[Home]

Summary:ASTERISK-22563: Realtime database connections dropping
Reporter:Ben Smithurst (bensmithurst)Labels:
Date Opened:2013-09-20 07:20:45Date Closed:2013-12-09 18:16:00.000-0600
Priority:MinorRegression?
Status:Closed/CompleteComponents:Channels/chan_sip/General Resources/res_odbc
Versions:11.5.1 Frequency of
Occurrence
Occasional
Related
Issues:
is related toASTERISK-22687 Core Dump On DB Connection Failing with MariaDB
Environment:Attachments:( 0) odbc.ini
( 1) res_odbc.conf
( 2) SIGURG-strace.txt
Description:We are seeing a periodic problem with our database connections dropping, with a log message along these lines:

{code}
[2013-09-20 10:58:24] WARNING[35309] res_odbc.c: SQL Execute returned an error -1: 08S01: [MySQL][ODBC 5.1 Driver][mysqld-5.1.49-1~bpo50+1-log]Lost connection to MySQL server during query (97)
{code}

After finally catching it with strace (attached), it appears to be due to some SIGURG signals being received, interrupting the {{read}} system call.

We are at a bit of a loss to know why this is happening, and are wondering if anyone has seen anything similar and/or can just shed any light on this.

Our investigation so far has concluded that Asterisk sets up a no-op handler for SIGURG, with SA_RESTART, so the {{read}} should be restarted, and indeed it is, but only 3 times -- after that, the socket is closed with {{shutdown}} and then {{close}} (I believe this is inside libmysqlclient).  If the system call *wasn't* restarted, then it looks from the libmysqlclient source, that it should do so anyway, on an EINTR return value.

A tcpdump also confirms that Asterisk is sending a query, and then closing the socket before data is even received back from the server - so it is not caused by a bad query.
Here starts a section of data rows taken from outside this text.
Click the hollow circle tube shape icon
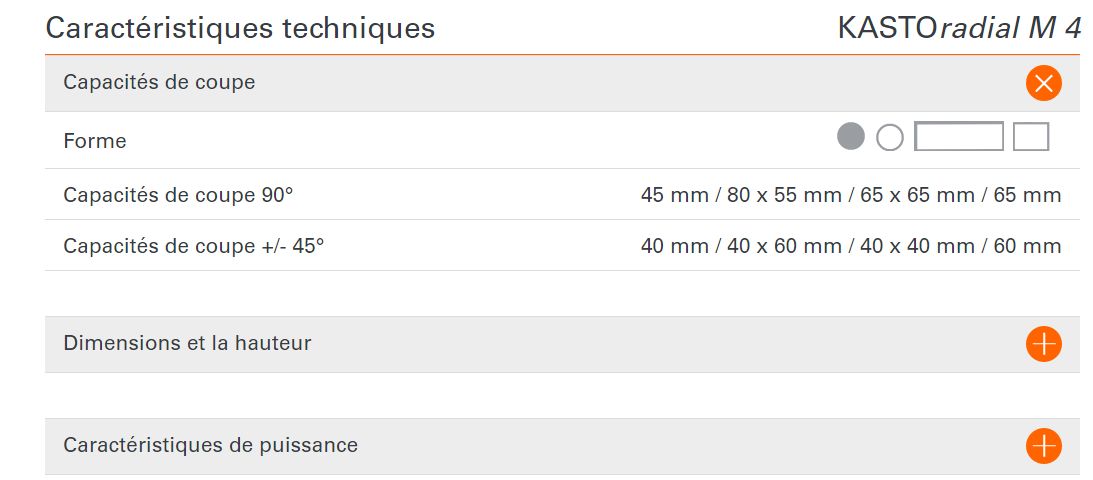This screenshot has width=1093, height=480. click(x=889, y=137)
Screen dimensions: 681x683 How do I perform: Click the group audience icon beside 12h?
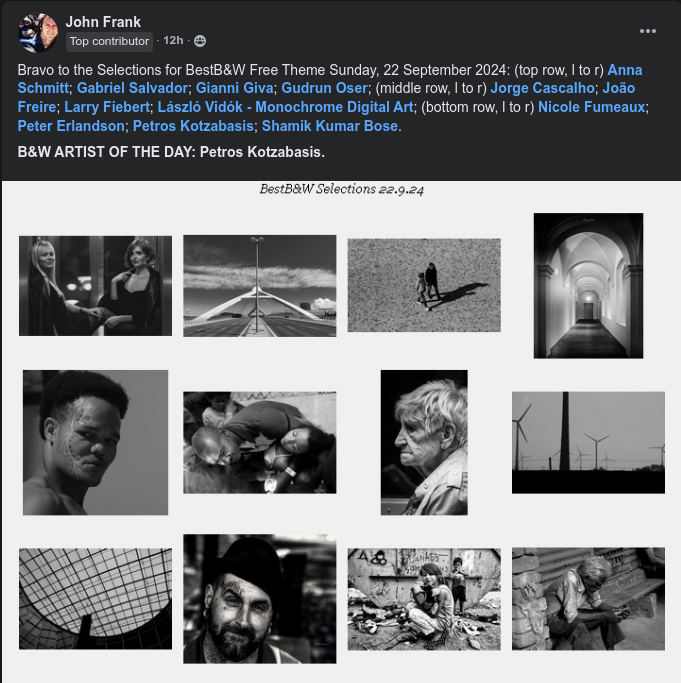[x=200, y=41]
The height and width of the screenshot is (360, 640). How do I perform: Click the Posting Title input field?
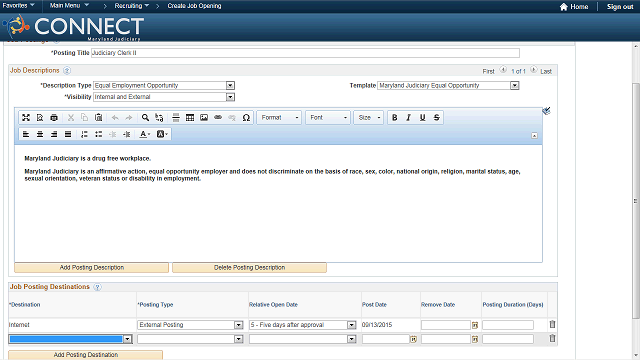click(x=305, y=53)
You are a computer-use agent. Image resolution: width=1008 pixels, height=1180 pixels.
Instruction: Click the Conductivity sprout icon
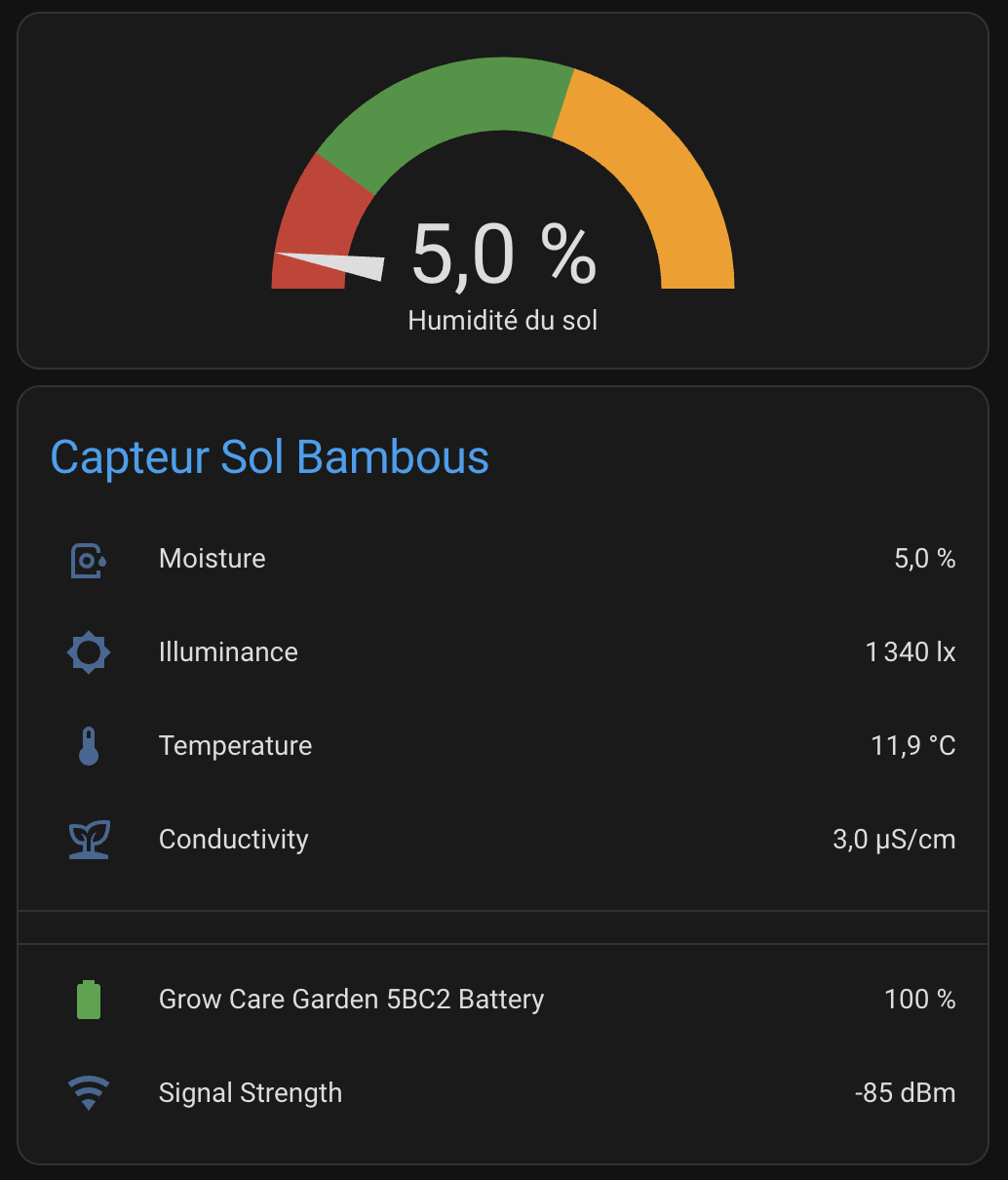tap(89, 840)
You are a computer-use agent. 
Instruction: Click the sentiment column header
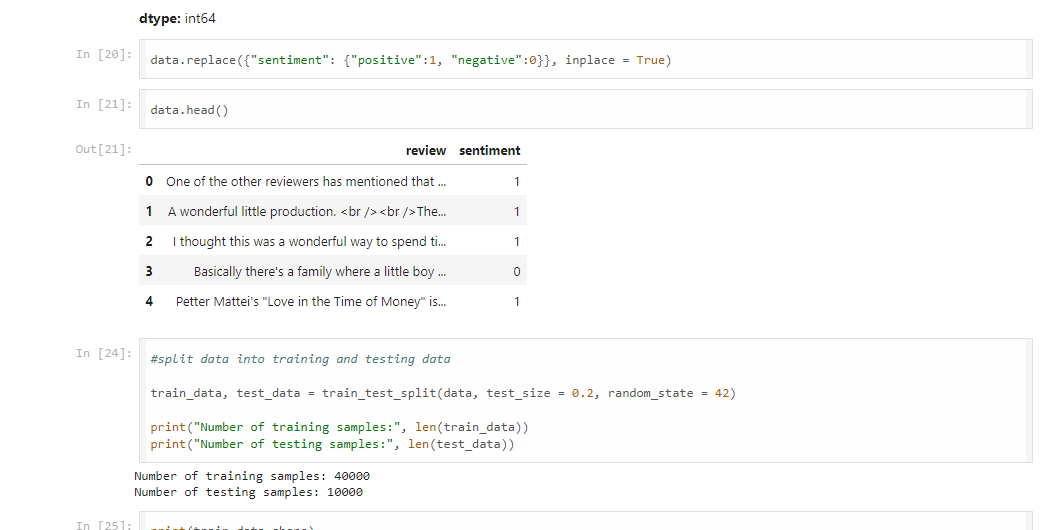(489, 151)
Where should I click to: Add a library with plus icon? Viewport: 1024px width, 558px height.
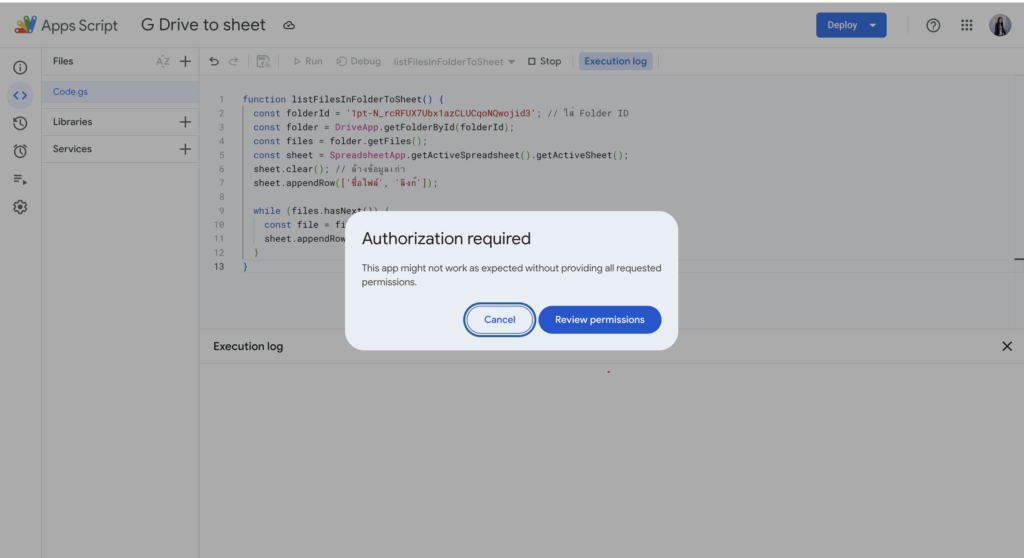coord(185,122)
There appears to be no easy way to reproduce this, it is *very* intermittent - we are doing some testing of a new server and have various automated tests running 24/7, and on average it happens maybe 2 or 3 times per day.  The problem seems to be often, but not always, on an {{UPDATE sippeers}} query - I am not sure if that is relevant.  We are only using SIP, no other channel types (except Local).

We are not averse to digging into the code to help solve this problem, however if anyone has any input on how the different threads interact in terms of what SIGURG is being used for, it might help us know where to look.  For example, would it be appropriate to block SIGURG using {{sigprocmask}} or similar while doing realtime database queries, or could that cause other problems?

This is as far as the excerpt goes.